Querétaro
Por fin, la épica. No sé si el balón desata pasiones bajas o infames, pero desata la lengua como ningún otro acontecimiento nacional. Llevan los políticos y sus escribas un caluroso mes trabajando la oratoria apasionada por los cosos, esta dios, teatros y polideportivos del país y sólo han logrado acuñar un par de elementales y prosaicas metáforas relacionadas con el MOPU. Basta darse un garbeo comparativo por los titulares y comentarios sobre la hazaña de Querétaro para verificar las enormes diferencias literarias. A los salvadores, mesías, transformistas y cambiadores de la patria habría que exigirles la misma borrachera épica en sus discursos, incluso si después del mitin dan más positivo que Calderé en el antidoping.

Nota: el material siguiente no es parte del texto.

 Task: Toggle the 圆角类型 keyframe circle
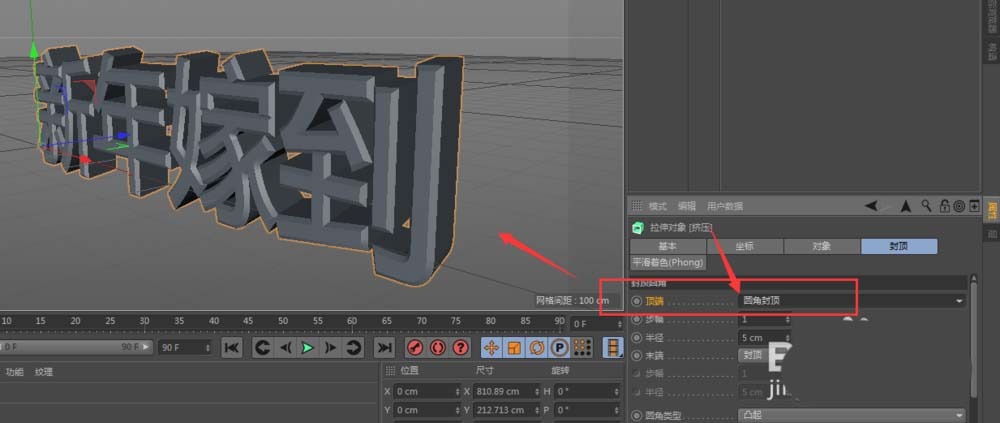[636, 414]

La nuestra es una lengua mal dotada para la sutileza filosófica, el rigor analítico y las formas compuestas, aunque espléndida para esa prosodia de los cantares de gesta, las imágenes de lo heroico y los sonidos de la hazaña. Durante el decenio democrático, por pudor retroactivo o por falta de oportunidades, habíamos censurado esa épica que procede del abrupto relieve de nuestras palabras. Renunciaron los políticos a la epopeya en honor del consenso, prefirieron nuestros escritores orientalizar o anglosajonizar sin recato para encubrir el enfático destino lingüístico e intentaron nuestros pensadores sustituir la épica por la ética. Bastaron los cinco goles de La Corregidora para recuperar en una noche memorable la muy reprimida tradición retórica. Al lado de los terribles estribillos, los pareados viles, las metáforas viarias y tanta prosa administrativa derramada en la campaña electoral, se agradece el reencuentro con el viejo sonido natural del idioma. Y es lógico. Gracias a la odisea de Querétaro hemos logrado la proeza literaria de que algo vuelva a oler a podrido en Dinamarca. Olor a dinamita mojada, claro. Aunque acaso sea una nueva, versión del eterno duelo geométrico entre la esfera y el cubo. Es más fácil urdir metáforas épicas con la esfera de cuero que con la urna de cristal. Además, los goles pertenecen al reino de la incertidumbre, pero los votos, al purgatorio de la redundancia.